→ What you are asked to do:
For the entries below, how many lines contain the word "agent"? Reply with the number and nothing else.

→ Given entries:
::::
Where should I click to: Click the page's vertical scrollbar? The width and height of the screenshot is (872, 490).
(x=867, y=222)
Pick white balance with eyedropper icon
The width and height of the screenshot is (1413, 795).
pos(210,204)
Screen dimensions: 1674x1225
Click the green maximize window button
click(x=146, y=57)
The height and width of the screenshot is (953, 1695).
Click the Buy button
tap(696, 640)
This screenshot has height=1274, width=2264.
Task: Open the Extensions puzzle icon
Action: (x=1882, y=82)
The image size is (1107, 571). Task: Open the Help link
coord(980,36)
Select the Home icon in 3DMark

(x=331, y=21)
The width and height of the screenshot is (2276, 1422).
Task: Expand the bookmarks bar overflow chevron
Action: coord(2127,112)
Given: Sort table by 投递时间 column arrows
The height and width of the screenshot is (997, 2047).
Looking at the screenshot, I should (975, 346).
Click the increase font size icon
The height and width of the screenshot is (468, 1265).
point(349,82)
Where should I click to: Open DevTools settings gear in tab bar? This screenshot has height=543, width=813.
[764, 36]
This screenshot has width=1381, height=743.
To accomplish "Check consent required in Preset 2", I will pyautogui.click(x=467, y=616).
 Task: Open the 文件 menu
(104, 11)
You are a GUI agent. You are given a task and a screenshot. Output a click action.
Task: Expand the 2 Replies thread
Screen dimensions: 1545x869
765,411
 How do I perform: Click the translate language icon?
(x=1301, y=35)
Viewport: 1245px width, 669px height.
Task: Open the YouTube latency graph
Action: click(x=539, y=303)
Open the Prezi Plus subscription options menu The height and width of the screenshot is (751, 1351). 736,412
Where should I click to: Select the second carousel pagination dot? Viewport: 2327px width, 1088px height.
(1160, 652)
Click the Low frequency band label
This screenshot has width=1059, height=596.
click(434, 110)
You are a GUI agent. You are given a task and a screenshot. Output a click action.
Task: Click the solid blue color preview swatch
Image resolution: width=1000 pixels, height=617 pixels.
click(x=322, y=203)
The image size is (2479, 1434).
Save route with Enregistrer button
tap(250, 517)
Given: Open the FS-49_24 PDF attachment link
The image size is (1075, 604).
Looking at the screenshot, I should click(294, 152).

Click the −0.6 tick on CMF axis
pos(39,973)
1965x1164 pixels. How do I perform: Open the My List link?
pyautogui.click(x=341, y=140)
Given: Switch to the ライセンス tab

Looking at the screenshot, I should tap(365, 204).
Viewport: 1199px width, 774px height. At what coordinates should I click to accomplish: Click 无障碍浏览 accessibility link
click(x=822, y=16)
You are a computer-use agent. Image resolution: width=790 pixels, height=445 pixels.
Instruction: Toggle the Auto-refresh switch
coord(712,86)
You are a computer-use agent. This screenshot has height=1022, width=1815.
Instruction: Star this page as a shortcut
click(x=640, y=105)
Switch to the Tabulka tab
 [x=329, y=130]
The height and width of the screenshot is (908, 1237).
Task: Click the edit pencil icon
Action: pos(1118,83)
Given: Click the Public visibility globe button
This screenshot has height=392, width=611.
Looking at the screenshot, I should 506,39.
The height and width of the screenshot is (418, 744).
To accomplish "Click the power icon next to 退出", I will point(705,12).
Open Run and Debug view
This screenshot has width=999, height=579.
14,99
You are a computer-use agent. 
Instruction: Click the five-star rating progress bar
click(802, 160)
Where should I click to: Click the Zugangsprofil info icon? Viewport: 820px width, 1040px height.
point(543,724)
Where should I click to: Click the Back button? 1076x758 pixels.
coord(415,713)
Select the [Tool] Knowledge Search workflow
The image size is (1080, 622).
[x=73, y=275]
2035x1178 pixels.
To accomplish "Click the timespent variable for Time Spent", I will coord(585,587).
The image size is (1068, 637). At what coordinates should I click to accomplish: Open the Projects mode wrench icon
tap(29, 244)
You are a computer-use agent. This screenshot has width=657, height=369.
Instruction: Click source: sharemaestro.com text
::::
→ Task response:
6